Treating affected embryos in vitro with two PRC2 inhibitors (EED226 and valemetostat) reduced abnormal H3K27me3 levels and partially restored normal gene activity, suggesting a potential therapeutic avenue for correcting epigenetic imbalances.

“We were surprised to find that H3K27me3, which is a histone mark best known in cancer biology, could also be an inherited driver of PCOS”, Dr. Zhu noted. “It opens a new window for embryo assessment and perhaps even intervention.”

Currently, PCOS diagnostics focus on hormone levels and ovarian morphology. Epigenetic profiling, particularly of H3K27me3, could eventually complement these tools, offering earlier risk assessment for offspring conceived by affected mothers. In assisted reproductive technologies (ART), H3K27me3 patterns may even serve as biomarkers for embryo selection during IVF, potentially improving the success of fertility treatments.

Dr. Zhu cautioned that the work is based on laboratory-grown embryos and does not yet prove long-term effects in children.
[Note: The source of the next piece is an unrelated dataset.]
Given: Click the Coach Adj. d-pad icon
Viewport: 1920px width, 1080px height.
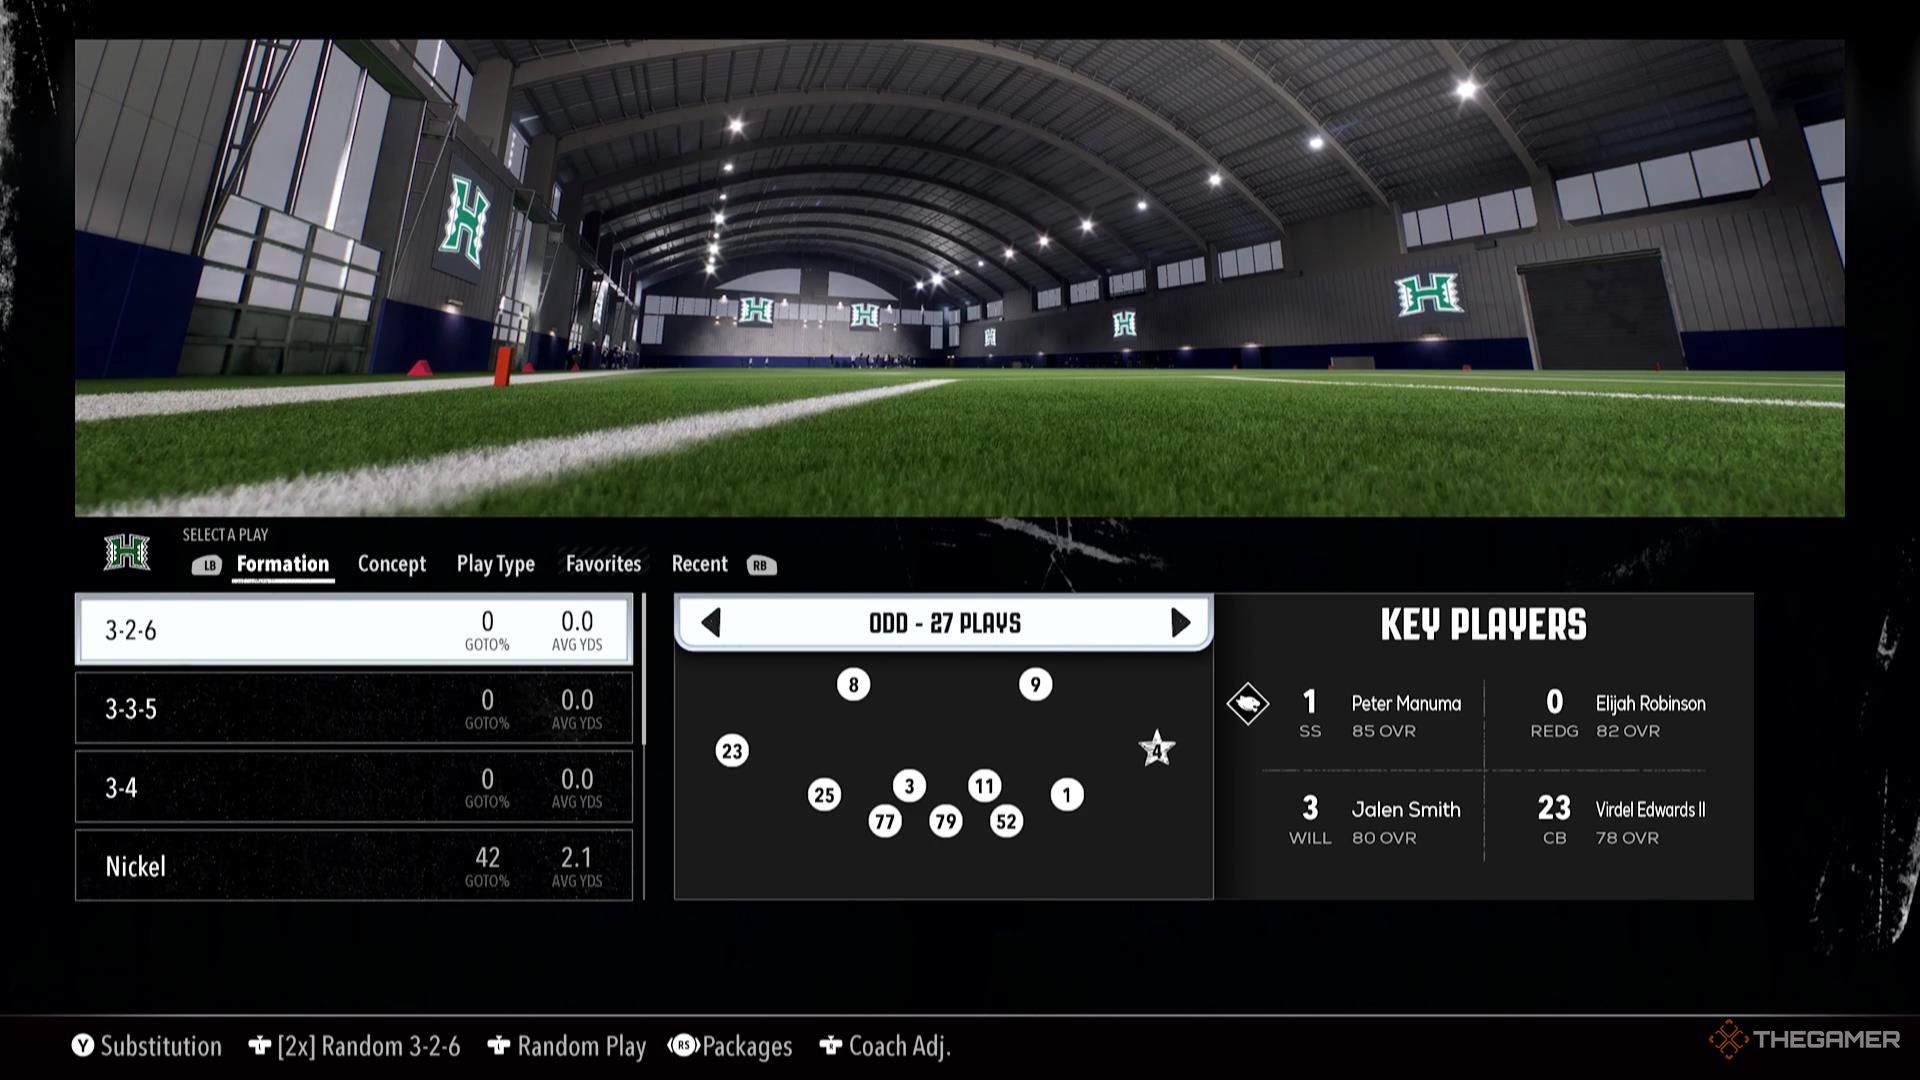Looking at the screenshot, I should click(830, 1046).
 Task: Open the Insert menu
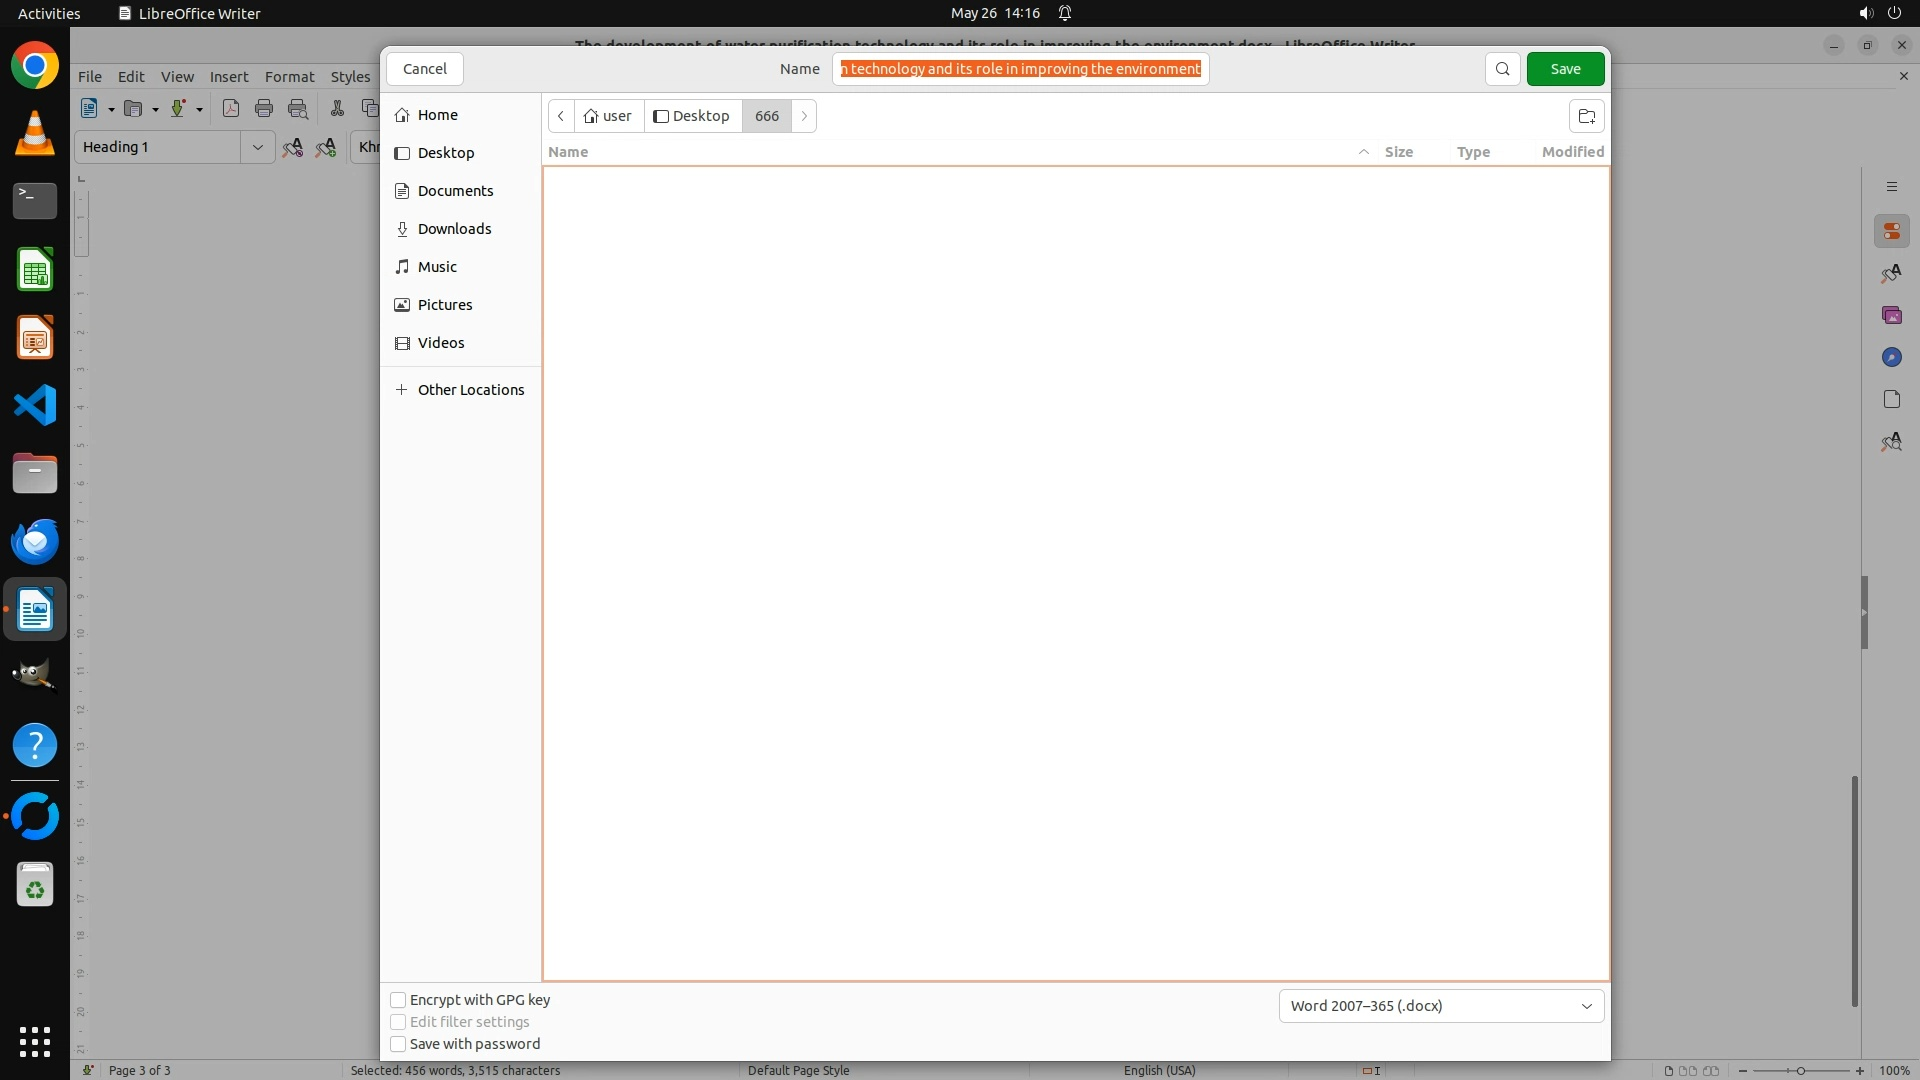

The team’s next step is to validate the findings in mouse models by knocking down the Kdm6a and Kdm6b genes, which remove H3K27me3, to investigate whether offspring develop PCOS-like traits.

“If we confirm that altering these histone marks changes PCOS traits in the next generation, we’ll have a powerful target for prevention”, he said.

Prof. Dr. Karen Sermon, Chair of ESHRE, commented, “PCOS remains largely unsolved as to the molecular origins of the disease, and these findings on a large number of oocytes and embryos from affected women open a new avenue for its understanding and even treatment.”

Reference:

Dysregulated epigenetic memory in early embryos offers new clues to the inheritance of polycystic ovary syndrome (PCOS), European Society of Human Reproduction and Embryology, Meeting: ESHRE 41st Annual Meeting.